1. Berechnung der Seitenvektoren: \(\vec{CA} = \vec{u} - \vec{v}\) und \(\vec{CB} = -\vec{u} - \vec{v}\). 2. Nachweis der Gleichschenkligkeit: Die Quadrate der Seitenlängen sind \(|\vec{AC}|^2 = |\vec{u} - \vec{v}|^2 = |\vec{u}|^2 - 2 \cdot (\vec{u} \cdot \vec{v}) + |\vec{v}|^2\) und \(|\vec{BC}|^2 = |-\vec{u} - \vec{v}|^2 = |\vec{u}|^2 + 2 \cdot (\vec{u} \cdot \vec{v}) + |\vec{v}|^2\).
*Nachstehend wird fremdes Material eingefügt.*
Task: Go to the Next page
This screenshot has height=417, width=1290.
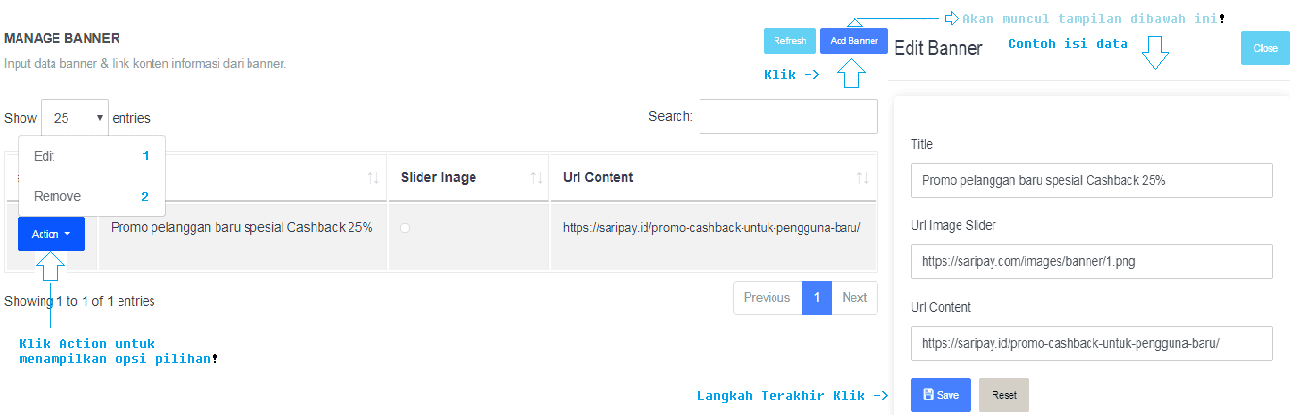Action: click(x=854, y=298)
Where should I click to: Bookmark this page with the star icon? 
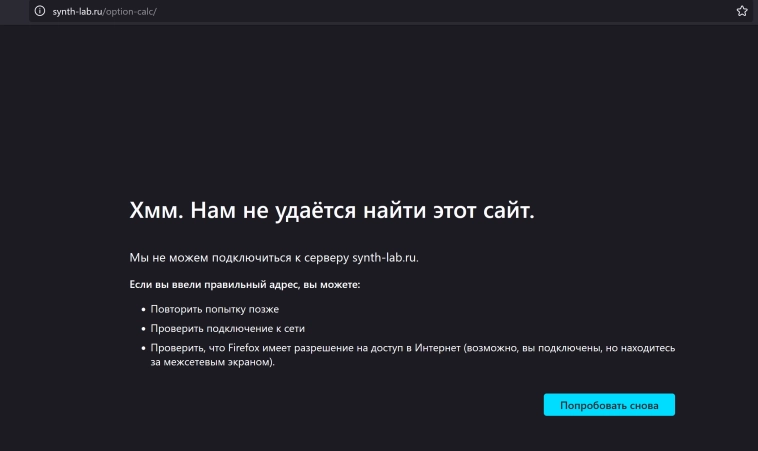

Für \(\vec{u} \cdot \vec{v} = 0\) folgt \(|\vec{AC}|^2 = |\vec{BC}|^2\), also \(|\vec{AC}| = |\vec{BC}|\). 3. Bedingung für den rechten Winkel bei \(C\): Das Skalarprodukt \(\vec{CA} \cdot \vec{CB} = (\vec{u} - \vec{v}) \cdot (-\vec{u} - \vec{v}) = -(\vec{u} - \vec{v}) \cdot (\vec{u} + \vec{v}) = -(|\vec{u}|^2 - |\vec{v}|^2) = |\vec{v}|^2 - |\vec{u}|^2\) muss null sein. Dies ist für \(|\vec{v}| = |\vec{u}|\) erfüllt. Geometrisch bedeutet dies, dass \(C\) auf der Kugel mit Mittelpunkt \(M\) und Radius \(|\vec{u}|\) liegt; die Strecke \(AB\) ist ein Durchmesser dieser Kugel. 4. Gleichseitigkeit: Es muss gelten \(\vec{u} \perp \vec{v}\) (für \(|\vec{AC}|=|\vec{BC}|\)) und \(|\vec{AC}| = |\vec{AB}|\). Mit \(|\vec{AB}| = 2 \cdot |\vec{u}|\) folgt \(|\vec{u}|^2 + |\vec{v}|^2 = (2 \cdot |\vec{u}|)^2 = 4 \cdot |\vec{u}|^2\). Umformen ergibt \(|\vec{v}|^2 = 3 \cdot |\vec{u}|^2\), also \(|\vec{v}| = \sqrt{3} \cdot |\vec{u}|\). Das Verhältnis ist \(\sqrt{3} : 1\).

Antwort

a) Nachweis über \(|\vec{AC}|^2 = |\vec{BC}|^2 = |\vec{u}|^2 + |\vec{v}|^2\) für \(\vec{u} \cdot \vec{v} = 0\). b) Bedingung: \(|\vec{v}| = |\vec{u}|\). Geometrische Deutung: \(C\) liegt auf der Kugel mit Mittelpunkt \(M\) und Radius \(|\vec{u}|\); \(AB\) ist ein Durchmesser. c) Verhältnis: \(|\vec{v}| : |\vec{u}| = \sqrt{3} : 1\).